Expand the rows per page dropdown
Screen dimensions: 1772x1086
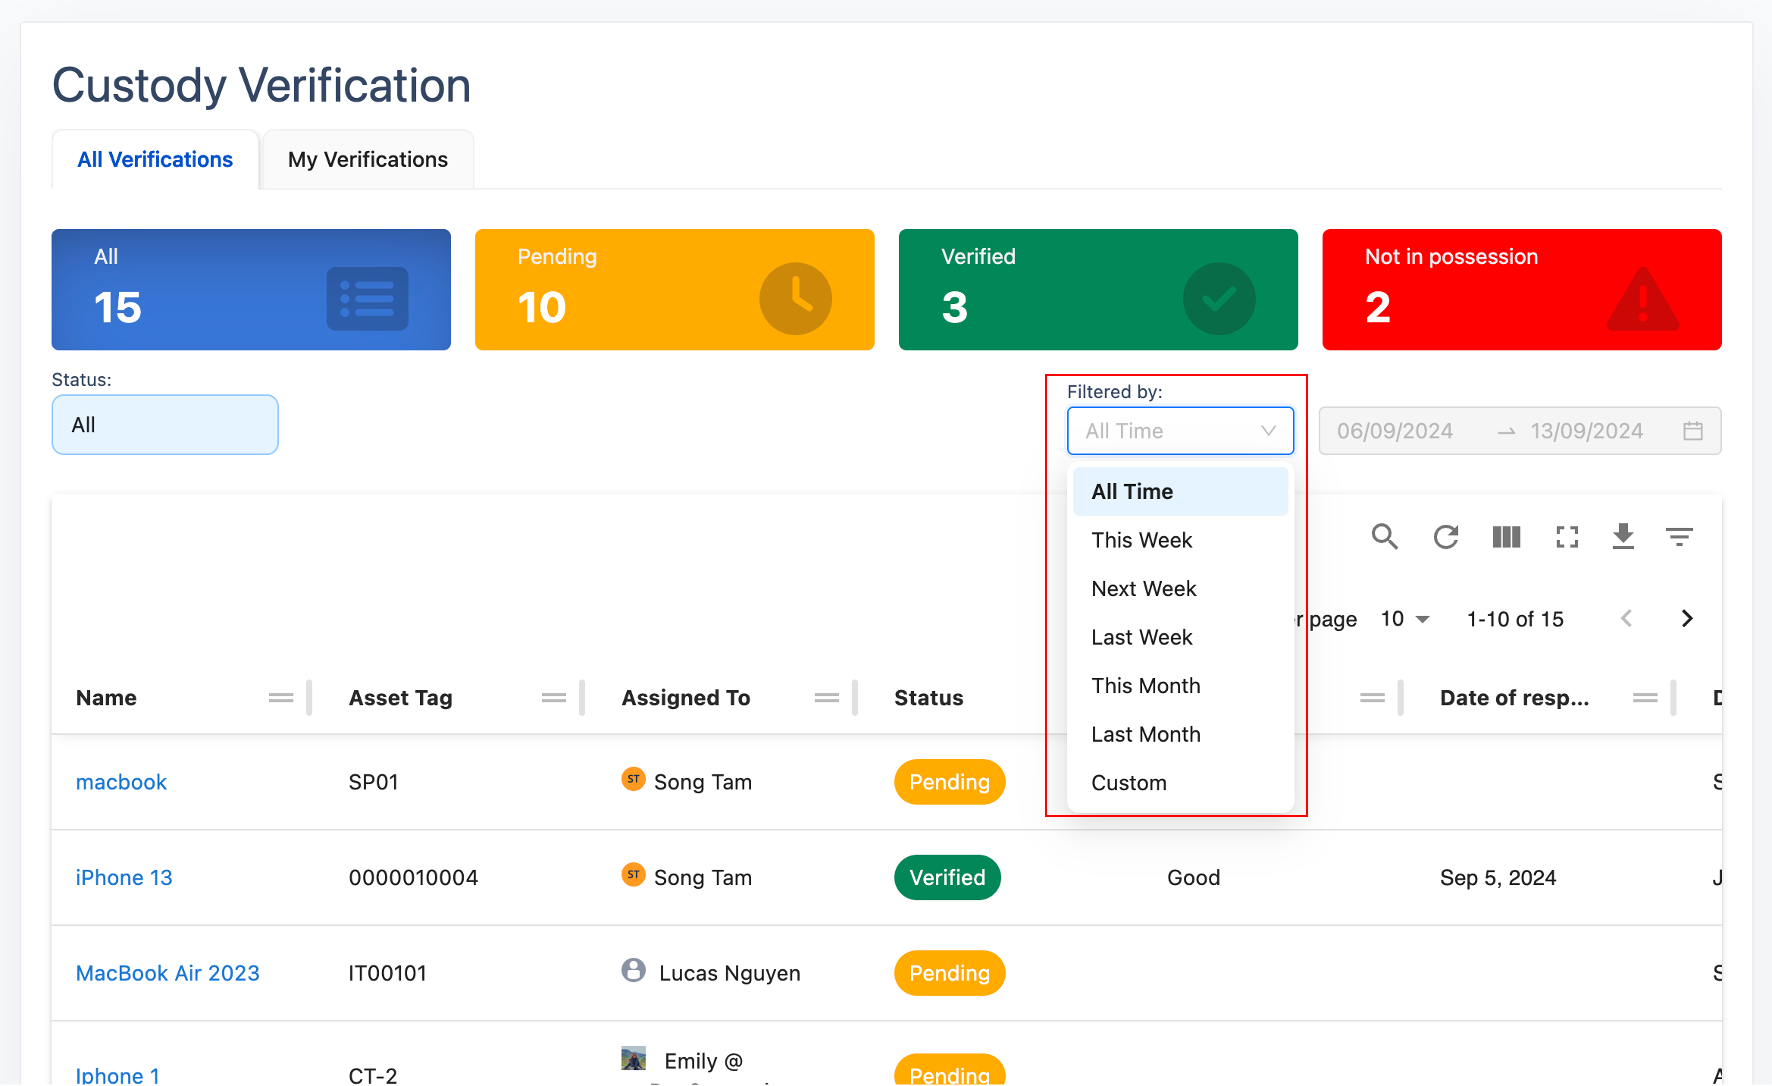point(1405,619)
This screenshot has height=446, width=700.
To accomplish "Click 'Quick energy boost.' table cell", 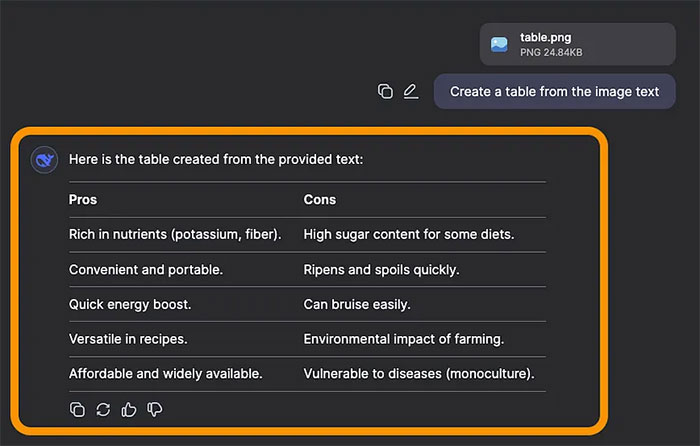I will (x=130, y=304).
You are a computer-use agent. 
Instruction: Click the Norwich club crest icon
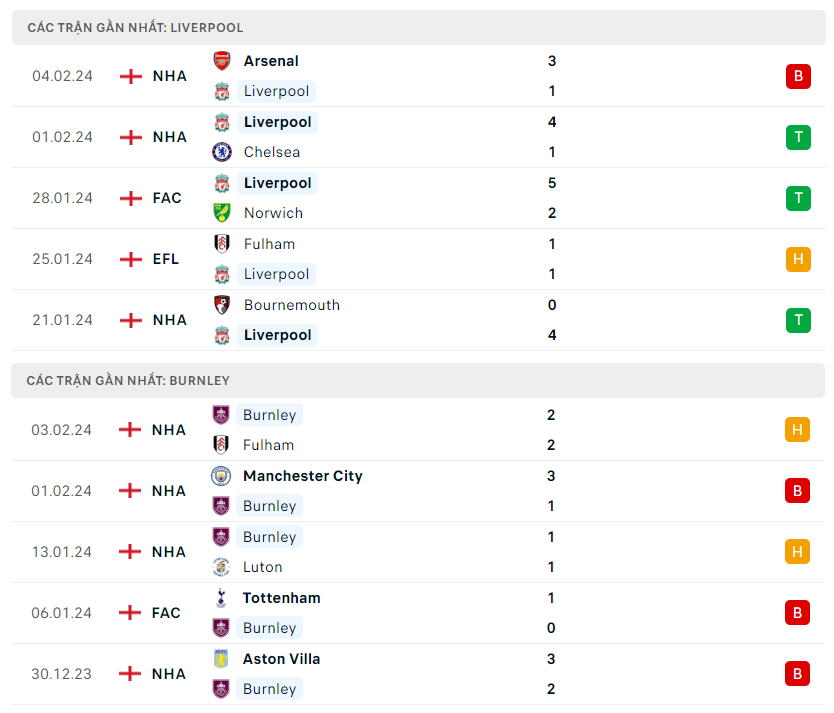(222, 213)
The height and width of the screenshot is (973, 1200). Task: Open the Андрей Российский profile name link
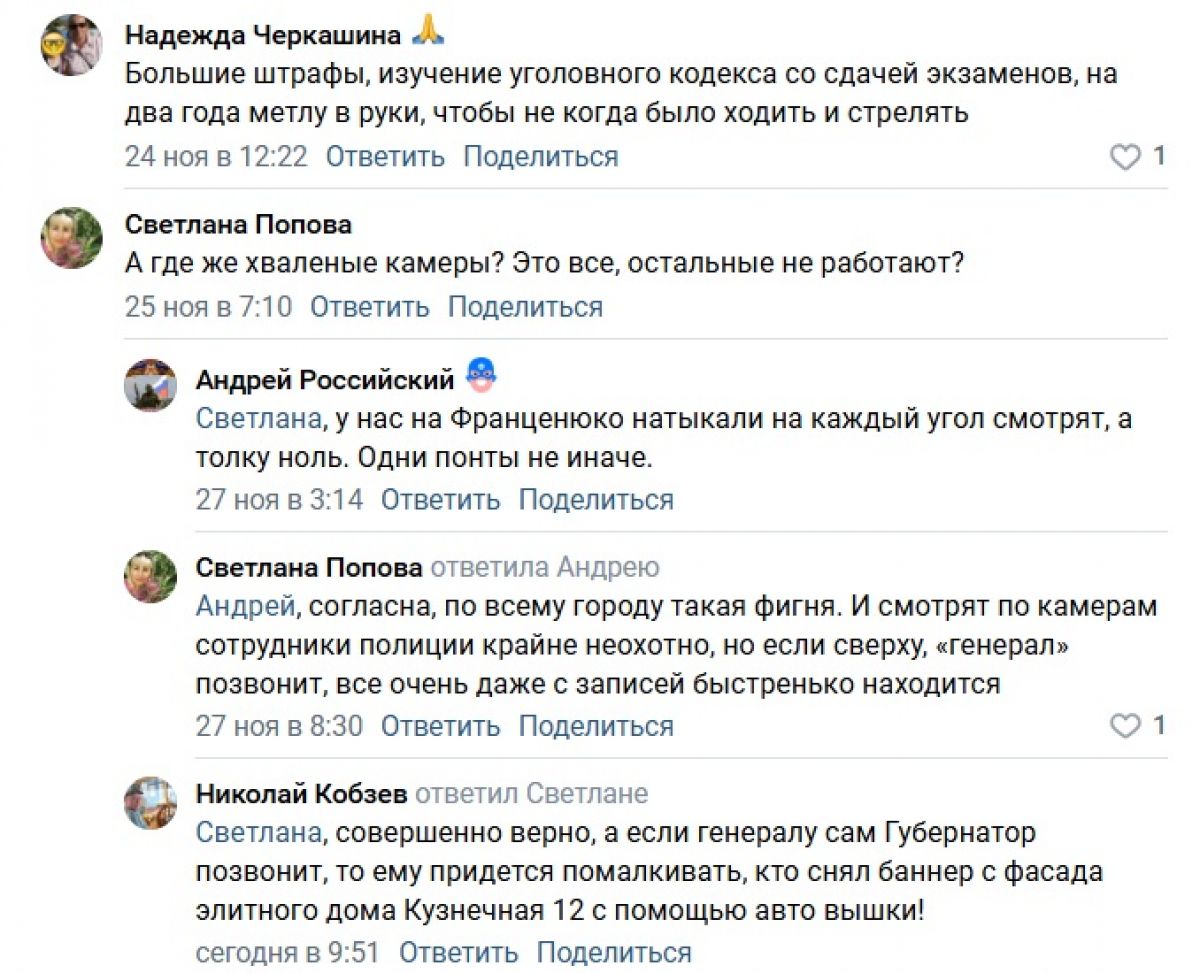324,380
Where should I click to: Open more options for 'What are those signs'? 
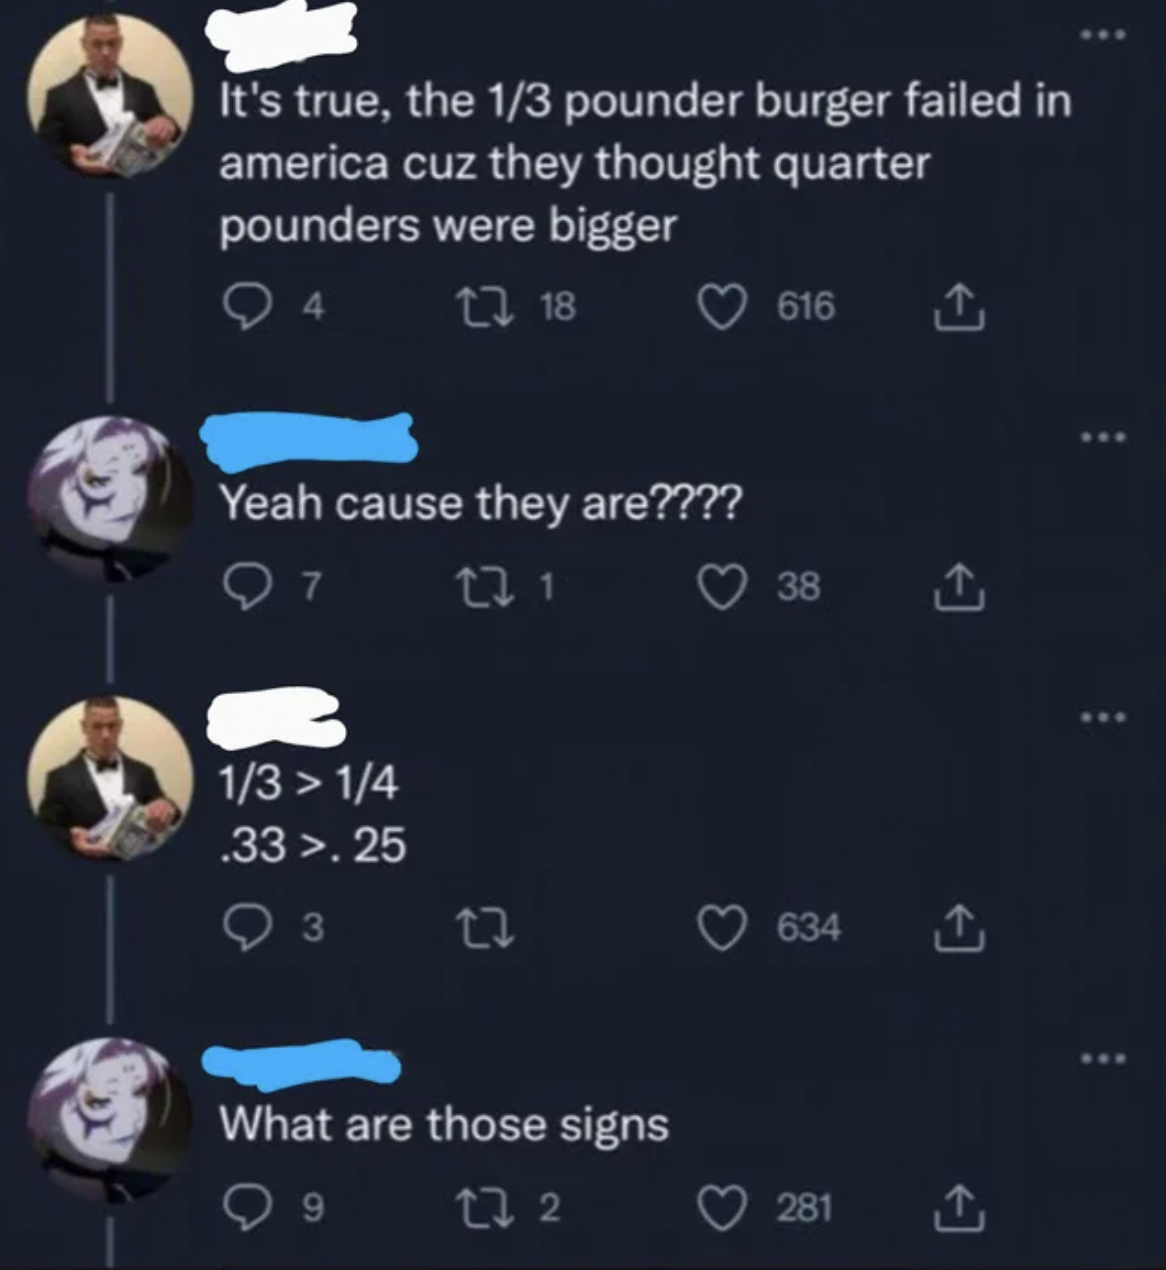click(1103, 1058)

· · · ·

Given the listing above, return exactly, and only, the lines from the line with "The height and" through its final line, both included, with the pictures removed.

**Response area**.
The height and width of the screenshot is (973, 1200). Task: Open the Андрей Российский profile name link
324,380
Where should I click to: Open more options for 'What are those signs'? 
click(1103, 1058)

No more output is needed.